Just in case the term is new to you, ETL is defined from data warehousing and stands for Extract-Transform-Load. It covers the process of how the data is loaded from the multiple source system to the data warehouse.
In this blog, I’d like to share what I know about:
- The importance of ETL testing
- Its approach
- Types
- Methodologies
- Bugs
- Best practices
- Key challenges
- Tools
Let’s start!
Importance of ETL testing
ETL testing ensures that data extracted from multiple systems is complete, transformed as per business rules, and loaded accurately in a data warehouse.
- Intelligent business decisions
Verification and validation of business rules ensure accurate data is populated on reports which help a business to make intelligent decision. - Timely availability of data
Timely availability of accurate and recent data helps to make accurate decisions on time. Availability of historical and latest data should be as per requirements. - Performance of data processing
Data is stored in de-normalized form by using star or snowflake schema in granular form which ensure processing of large amount of data quickly - Important of data security
Row-level security verification ensures only required information is exposed to an authorized user.
Let’s now turn to the approach.
Approach of ETL testing
ETL testing mainly focuses on the quality of data which is getting loaded into multiple data layers from the source. The process is like this:
Source-> Staging-> ODS-> Data Mart.
Here are the main categories of ETL testing:
- Data accuracy: Ensure that the data is loaded accurately as per transformation business rules and is as expected.
- Data completeness: Verify that all the expected data is loaded.
- Data integrity: Ensure that the data relations are maintained as expected.
Types of ETL testing
1. Metadata testing
Ensure table name, column name, data type, data length, constraints, index and relationships for all source and target tables is as per the mapping document.
Example: In MS SQL, we can verify this by using INFORMATION_SCHEMA which contains TABLES, COLUMNS, and TABLE_CONSTRAINTS.
2. Integrity testing
Ensure the relationship between the parent and child table is maintained as expected after every data refresh. Data present in the child table as Foreign Key is mapped with the parent table primary Key.
Example: Check the count of unmatched rows in foreign key table by running queries on source and target data.
3. Data comparison testing
Design complex SQL queries to compare data from source to target tables.

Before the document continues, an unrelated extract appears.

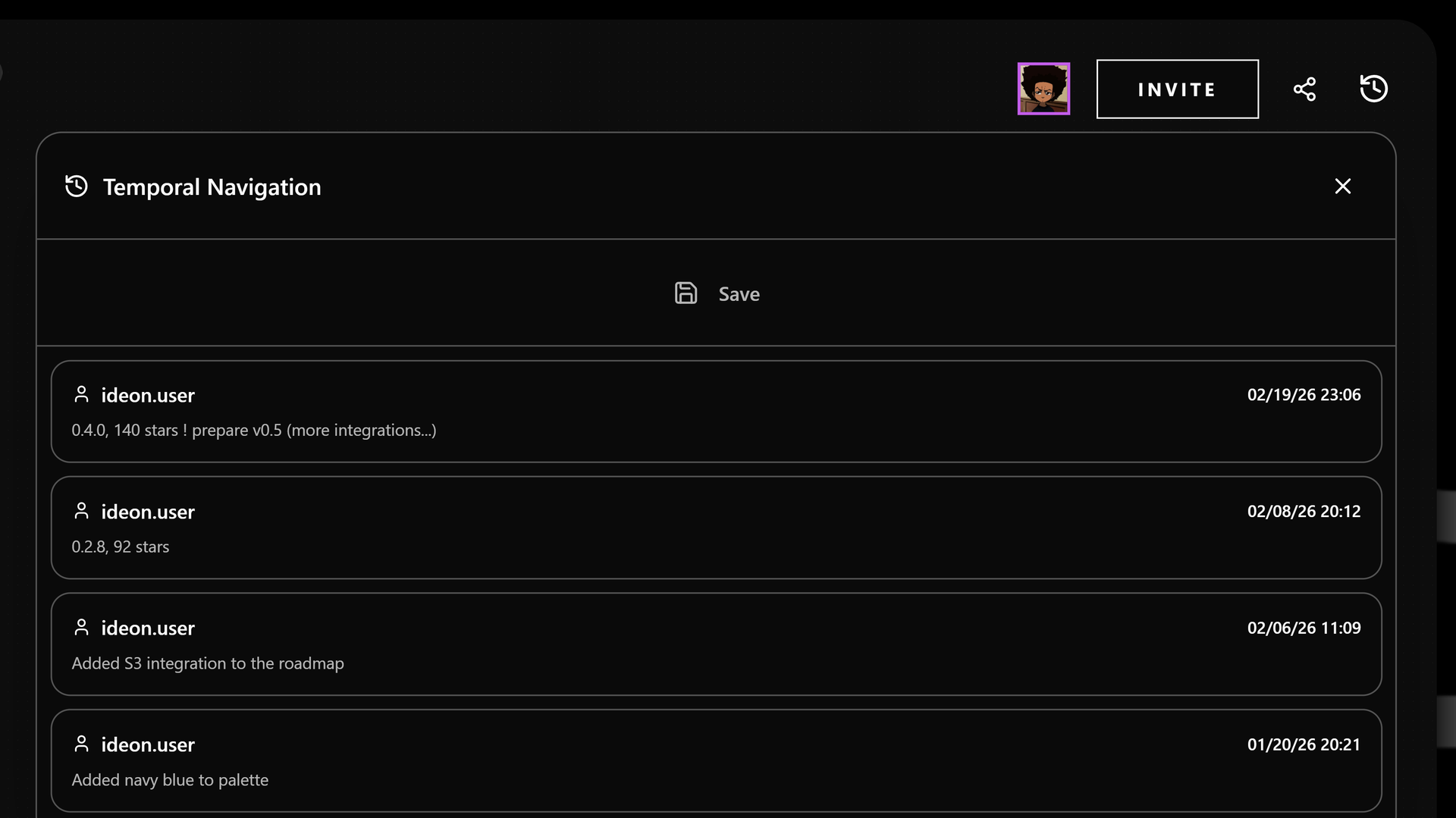
Task: Click the INVITE button
Action: click(x=1177, y=89)
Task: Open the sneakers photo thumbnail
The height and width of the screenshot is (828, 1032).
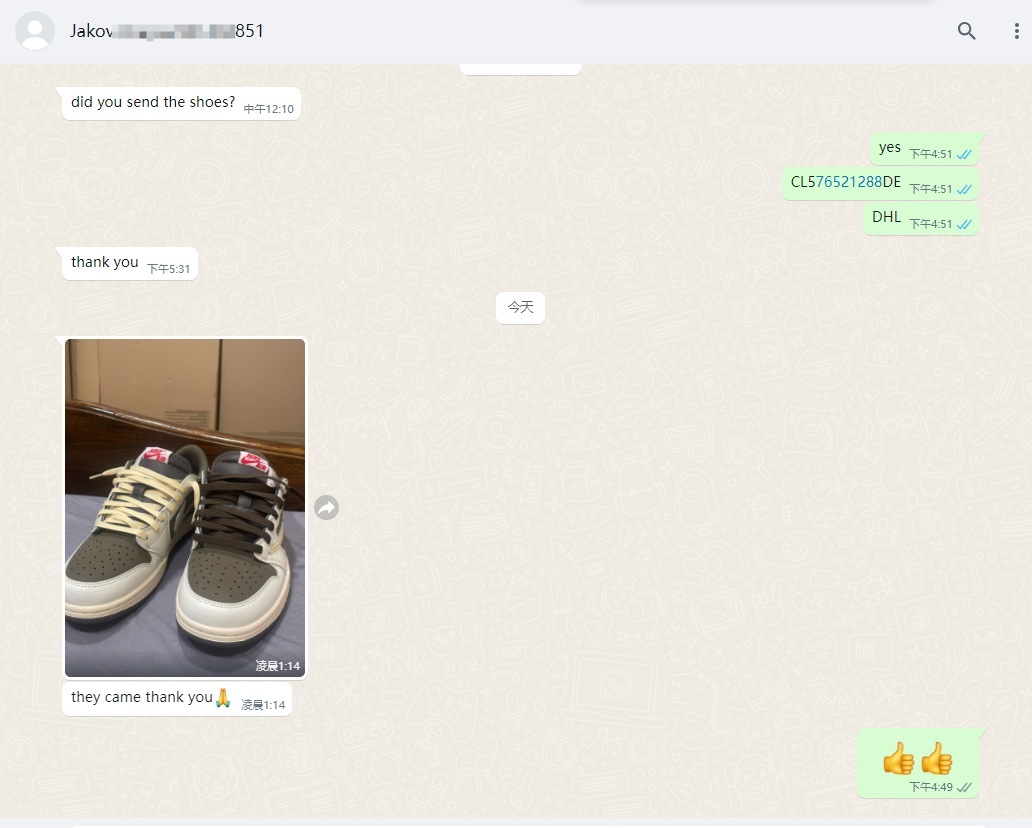Action: 185,507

As source data is present in heterogenous tables or CSV files, we need to design an ETL package to fetch all source date and load as it is in combined source tables. This can be effectively compared with target tables.
For a large amount of data, we can compare unique or NULL values between key columns and use aggregate functions like Min, MAX, Avg to compare aggregation logics.
Example: We can verify this by using except queries. In the case of a huge amount of data, we can focus on important columns to be compared.
4. Data transformation testing
Ensure data which is loaded in target system is as per business transformation rules. For each transformation rules develop SQL queries on source tables and compare with data mart table measures. For effective test coverage, we can add permutation and combinations on source data to cover all scenarios.
Example: Verify business rules/data validation rules by developing SQL queries
5. Data quality testing
Ensure expected data is only loaded in target tables. Unwanted data is eliminated or replaced with valid data as per business requirement.
Example: null key values, duplicate records in source data and invalid data types in fields (e.g., alphabetic characters in a decimal field).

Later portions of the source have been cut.